=== Stated exercise ===
Repeat the entries from the line containing "1389x868 pixels. How" through the line containing "Select the Ticket ID number text", replacing "search field" with "search box" and changing nothing else. Leave the pictures out.

★ ★ ★ ★ ★

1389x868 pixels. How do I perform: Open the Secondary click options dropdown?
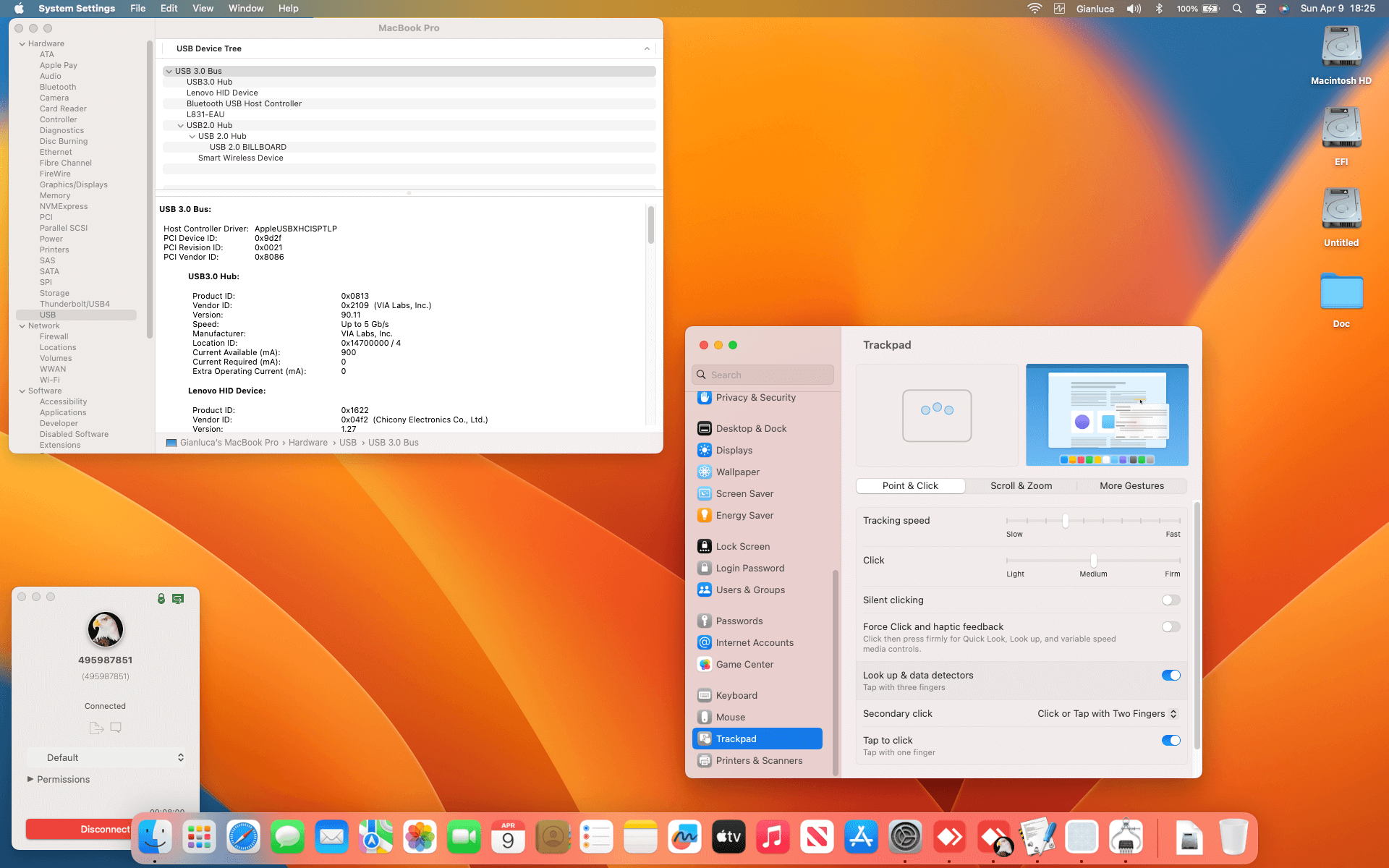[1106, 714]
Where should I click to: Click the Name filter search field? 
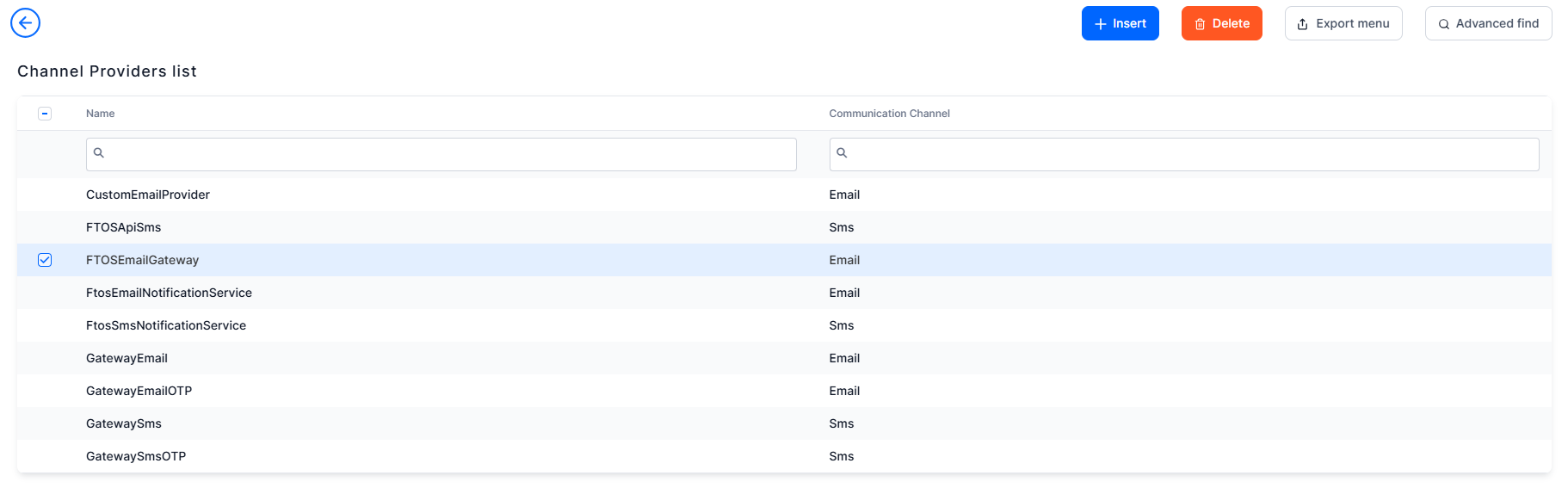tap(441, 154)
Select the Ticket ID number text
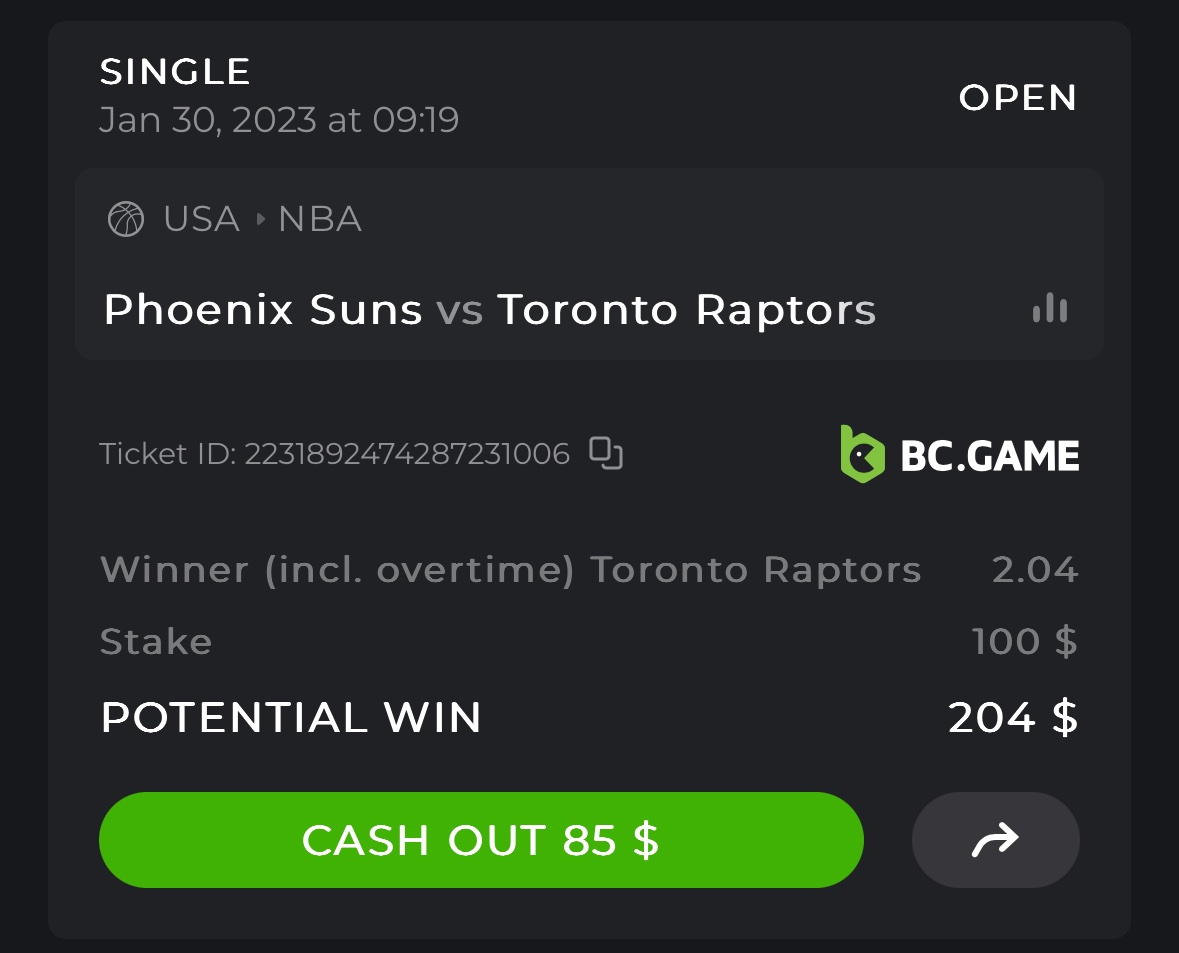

★ ★ ★ ★ ★

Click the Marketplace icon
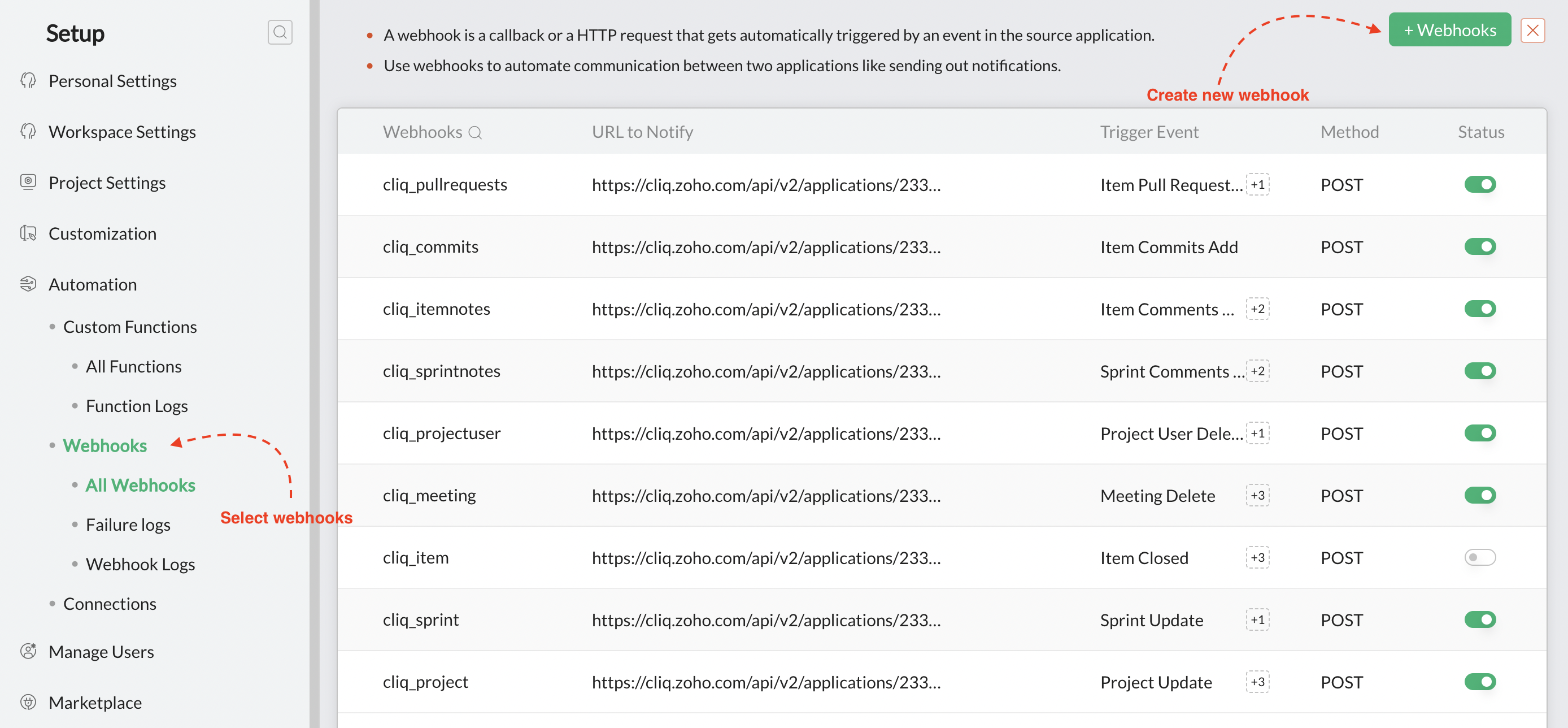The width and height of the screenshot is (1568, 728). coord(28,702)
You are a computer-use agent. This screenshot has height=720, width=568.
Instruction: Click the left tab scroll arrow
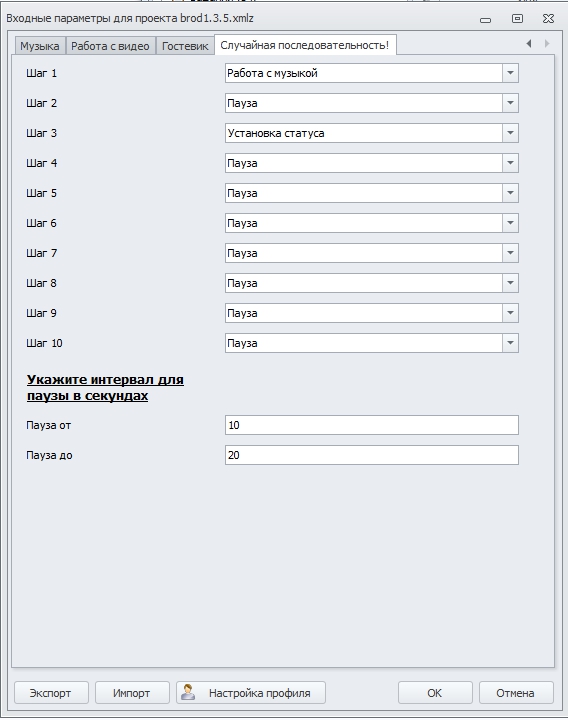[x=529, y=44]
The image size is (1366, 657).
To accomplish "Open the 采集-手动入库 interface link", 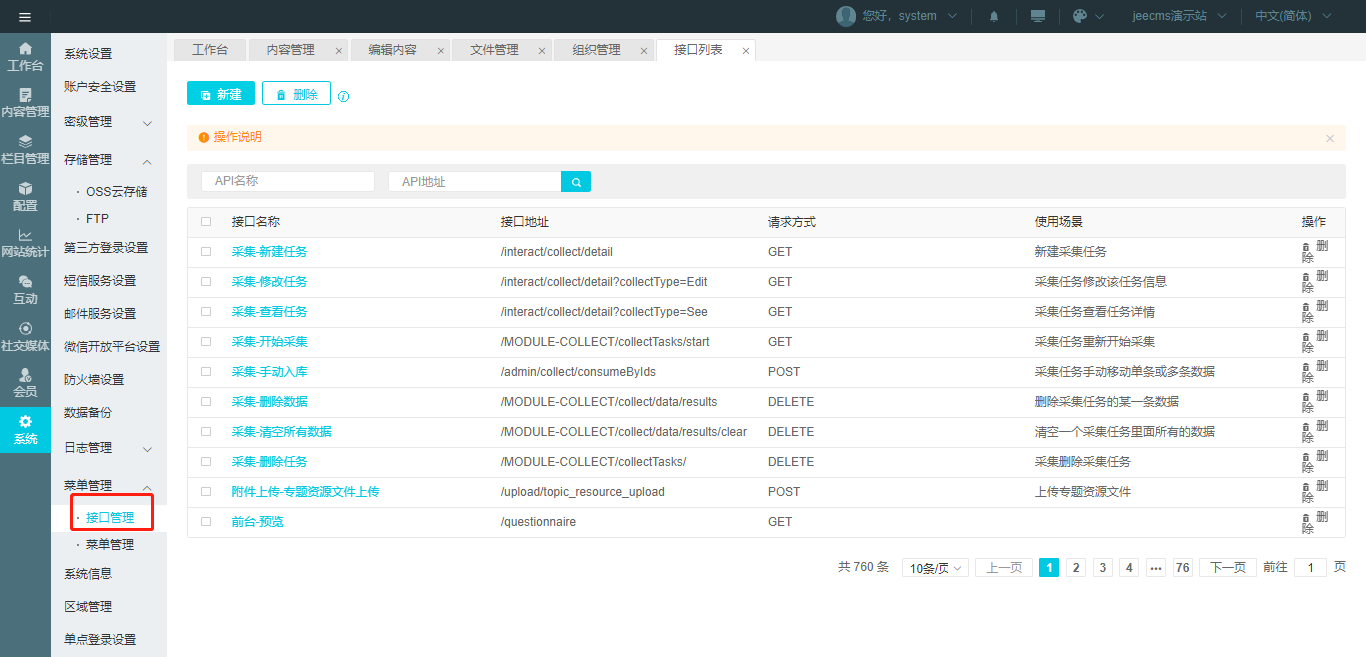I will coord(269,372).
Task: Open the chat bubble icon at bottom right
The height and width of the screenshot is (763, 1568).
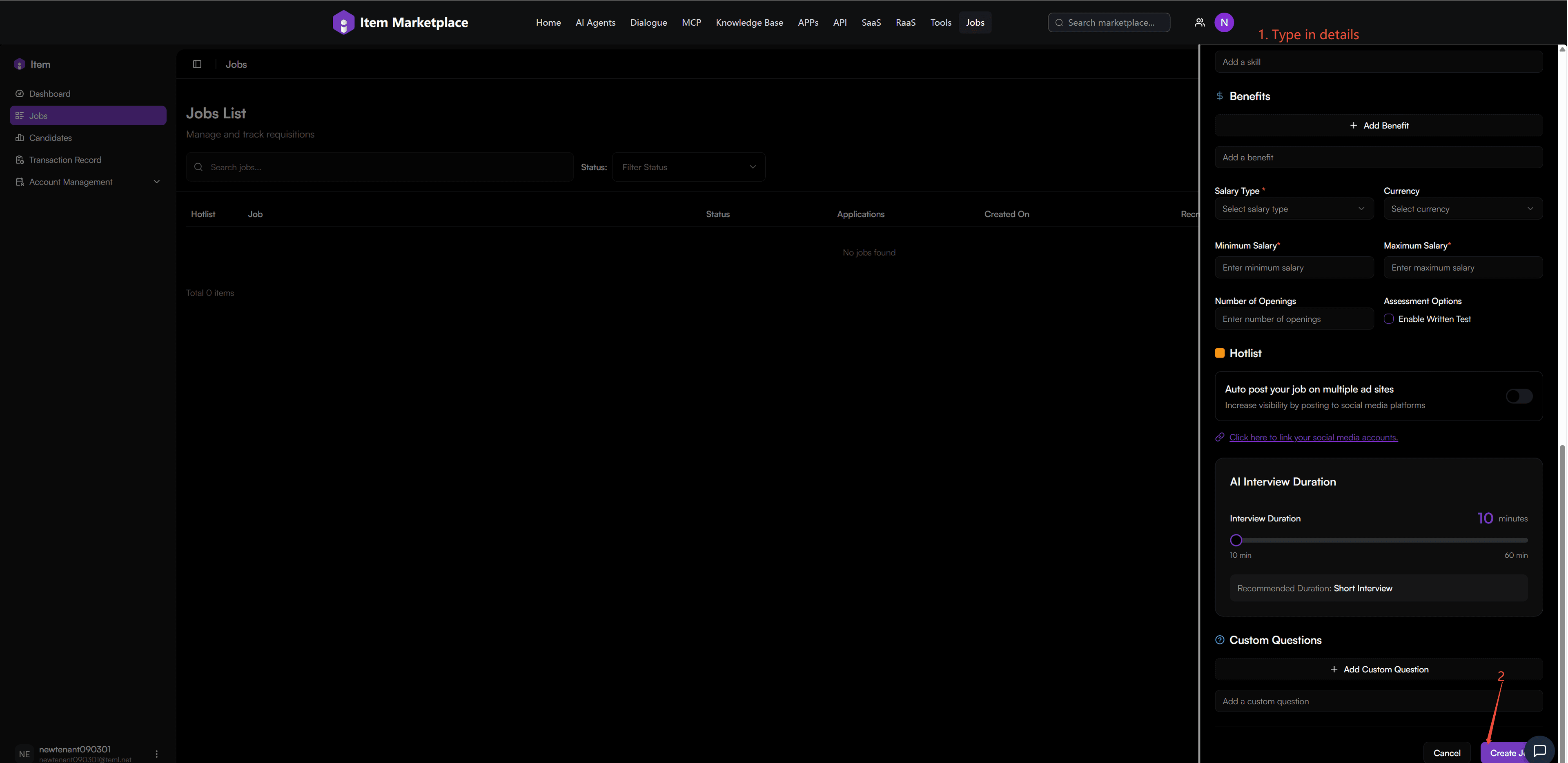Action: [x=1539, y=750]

★ ★ ★ ★ ★

=== Complete output ===
1389x868 pixels. How do I perform: Open the Secondary click options dropdown?
[1106, 714]
Where should I click to: Click the Name filter search box? 
tap(441, 154)
Select the Ticket ID number text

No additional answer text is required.